--- start ---

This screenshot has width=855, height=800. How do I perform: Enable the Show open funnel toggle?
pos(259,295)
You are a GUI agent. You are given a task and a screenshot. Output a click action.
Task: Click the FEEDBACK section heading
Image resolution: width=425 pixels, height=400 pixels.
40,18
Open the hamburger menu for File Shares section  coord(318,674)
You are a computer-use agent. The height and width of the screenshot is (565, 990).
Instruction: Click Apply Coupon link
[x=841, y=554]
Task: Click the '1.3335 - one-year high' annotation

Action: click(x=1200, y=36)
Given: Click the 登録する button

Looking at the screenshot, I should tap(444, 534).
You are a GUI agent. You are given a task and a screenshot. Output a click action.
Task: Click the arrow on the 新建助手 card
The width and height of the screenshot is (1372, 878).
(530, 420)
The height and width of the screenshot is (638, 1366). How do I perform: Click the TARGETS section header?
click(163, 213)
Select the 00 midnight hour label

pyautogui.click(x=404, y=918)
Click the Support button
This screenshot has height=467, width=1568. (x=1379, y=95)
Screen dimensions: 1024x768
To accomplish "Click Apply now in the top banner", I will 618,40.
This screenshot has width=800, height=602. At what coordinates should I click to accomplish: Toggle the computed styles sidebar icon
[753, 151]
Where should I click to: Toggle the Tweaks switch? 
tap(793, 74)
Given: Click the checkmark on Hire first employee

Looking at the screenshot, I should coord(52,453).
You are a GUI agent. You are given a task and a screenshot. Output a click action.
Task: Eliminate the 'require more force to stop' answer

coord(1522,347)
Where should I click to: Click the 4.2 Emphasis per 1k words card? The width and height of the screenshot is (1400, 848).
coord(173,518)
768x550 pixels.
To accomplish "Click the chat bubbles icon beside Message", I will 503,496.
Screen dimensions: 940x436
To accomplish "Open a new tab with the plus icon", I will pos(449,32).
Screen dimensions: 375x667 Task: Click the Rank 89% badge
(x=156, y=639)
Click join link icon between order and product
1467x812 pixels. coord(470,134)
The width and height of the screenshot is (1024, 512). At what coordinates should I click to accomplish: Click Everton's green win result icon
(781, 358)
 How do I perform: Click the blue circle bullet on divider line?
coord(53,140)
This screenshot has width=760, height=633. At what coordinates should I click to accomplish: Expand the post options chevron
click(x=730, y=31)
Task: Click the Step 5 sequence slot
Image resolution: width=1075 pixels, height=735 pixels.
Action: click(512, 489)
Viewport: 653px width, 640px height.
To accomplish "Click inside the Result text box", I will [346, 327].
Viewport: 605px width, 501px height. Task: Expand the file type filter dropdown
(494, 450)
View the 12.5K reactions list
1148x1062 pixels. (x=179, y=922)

--- end ---

### Short exercise:
Rewrite the lines above with "GUI agent" changed to "GUI assistant" wherever it appears, keeping everything else the same.

### Result of this task:
This screenshot has width=855, height=800. How do I perform: Enable the Show open funnel toggle?
pos(259,295)
You are a GUI assistant. You are given a task and a screenshot. Output a click action.
Task: Click the FEEDBACK section heading
Image resolution: width=425 pixels, height=400 pixels.
40,18
Open the hamburger menu for File Shares section  coord(318,674)
You are a computer-use agent. The height and width of the screenshot is (565, 990).
Instruction: Click Apply Coupon link
[x=841, y=554]
Task: Click the '1.3335 - one-year high' annotation

Action: click(x=1200, y=36)
Given: Click the 登録する button

Looking at the screenshot, I should tap(444, 534).
You are a GUI assistant. You are given a task and a screenshot. Output a click action.
Task: Click the arrow on the 新建助手 card
The width and height of the screenshot is (1372, 878).
(530, 420)
The height and width of the screenshot is (638, 1366). How do I perform: Click the TARGETS section header?
click(163, 213)
Select the 00 midnight hour label

pyautogui.click(x=404, y=918)
Click the Support button
This screenshot has height=467, width=1568. (x=1379, y=95)
Screen dimensions: 1024x768
To accomplish "Click Apply now in the top banner", I will 618,40.
This screenshot has width=800, height=602. At what coordinates should I click to accomplish: Toggle the computed styles sidebar icon
[753, 151]
Where should I click to: Toggle the Tweaks switch? 
tap(793, 74)
Given: Click the checkmark on Hire first employee

Looking at the screenshot, I should coord(52,453).
You are a GUI assistant. You are given a task and a screenshot. Output a click action.
Task: Eliminate the 'require more force to stop' answer

coord(1522,347)
Where should I click to: Click the 4.2 Emphasis per 1k words card? The width and height of the screenshot is (1400, 848).
coord(173,518)
768x550 pixels.
To accomplish "Click the chat bubbles icon beside Message", I will 503,496.
Screen dimensions: 940x436
To accomplish "Open a new tab with the plus icon", I will pos(449,32).
Screen dimensions: 375x667 Task: Click the Rank 89% badge
(x=156, y=639)
Click join link icon between order and product
1467x812 pixels. coord(470,134)
The width and height of the screenshot is (1024, 512). At what coordinates should I click to accomplish: Click Everton's green win result icon
(781, 358)
 How do I perform: Click the blue circle bullet on divider line?
coord(53,140)
This screenshot has width=760, height=633. At what coordinates should I click to accomplish: Expand the post options chevron
click(x=730, y=31)
Task: Click the Step 5 sequence slot
Image resolution: width=1075 pixels, height=735 pixels.
Action: click(512, 489)
Viewport: 653px width, 640px height.
To accomplish "Click inside the Result text box", I will [346, 327].
Viewport: 605px width, 501px height. Task: Expand the file type filter dropdown
(494, 450)
View the 12.5K reactions list
1148x1062 pixels. (x=179, y=922)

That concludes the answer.